Hmmm, well for now my budget is getting maxed out, still gotta get it planted, BUT that’s not so expensive it’s out of the question for the future!

So does the pump just sit in a bucket of distilled or RO water and top off as needed with a sensor or is it a mechanical float?


Sent from my iPhone using Tapatalk


----------



## TheUnseenHand (May 14, 2017)

varanidguy said:


> Hmmm, well for now my budget is getting maxed out, still gotta get it planted, BUT that’s not so expensive it’s out of the question for the future!
> 
> So does the pump just sit in a bucket of distilled or RO water and top off as needed with a sensor or is it a mechanical float?
> 
> ...


All ATOs basically have 3 parts:

Float Switch/Sensor - These can be mechanical float switches or light sensors. They tell the Brain where the water level is.

A Pump - This pump is used to move RO/DI water from a container to the tank or sump.

A Brain - The brain is where the switches/sensors and pump are plugged into. It takes the input signal from the switches/sensors and tells the pump to turn on or off depending on the status of the switches/sensors.

To answer your question about the pump, yes, it can just sit in the container.

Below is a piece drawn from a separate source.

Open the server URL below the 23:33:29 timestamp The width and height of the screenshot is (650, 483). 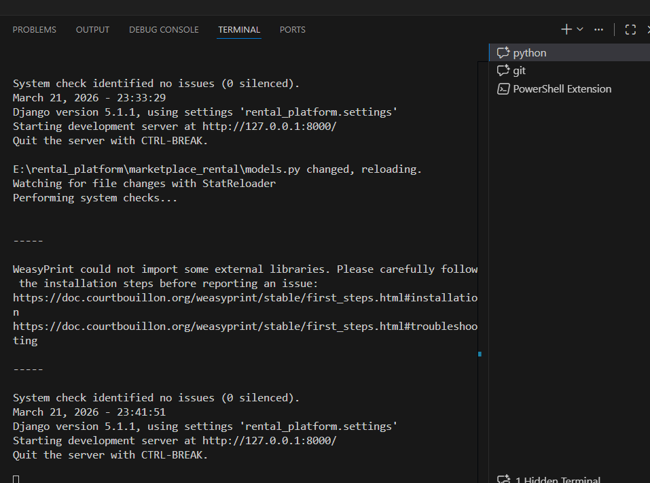(x=269, y=127)
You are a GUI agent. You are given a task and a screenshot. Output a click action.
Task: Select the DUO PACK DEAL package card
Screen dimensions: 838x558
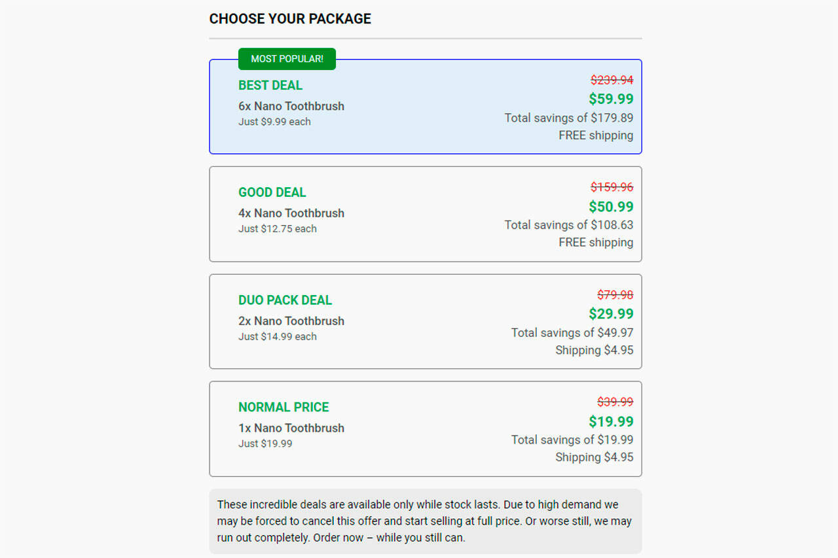(426, 321)
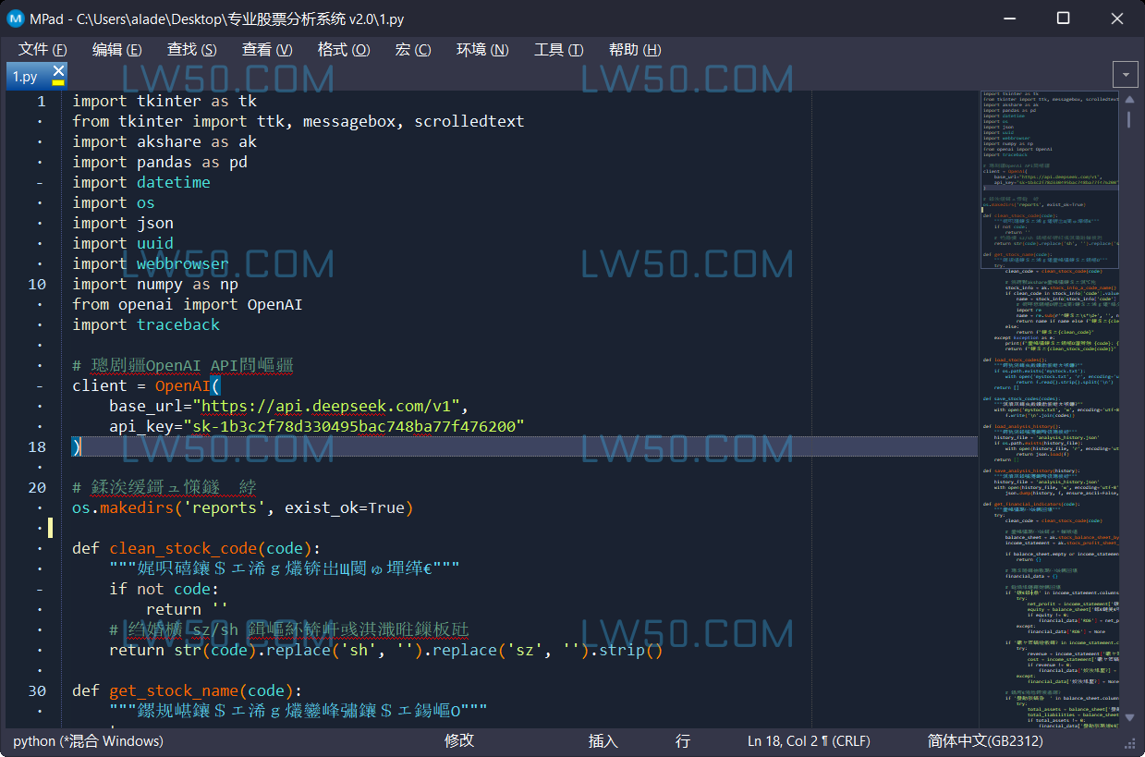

That said, there are also pumps that are made to stay dry like aqualifters and peristaltic pumps. If you check my build, you can see there are creative ways to hide the container of RO water. I use that peristaltic pump in the link on my freshwater tank, but have also used aqualifters for years on my saltwater tanks. I like having the pump outside the container as it makes servicing or replacing easier.


----------



## varanidguy (Sep 8, 2017)

TheUnseenHand said:


> All ATOs basically have 3 parts:
> 
> 
> 
> ...




That’s awesome. Might have to set something like that up for the 40 breeder. And maybe this tank as well.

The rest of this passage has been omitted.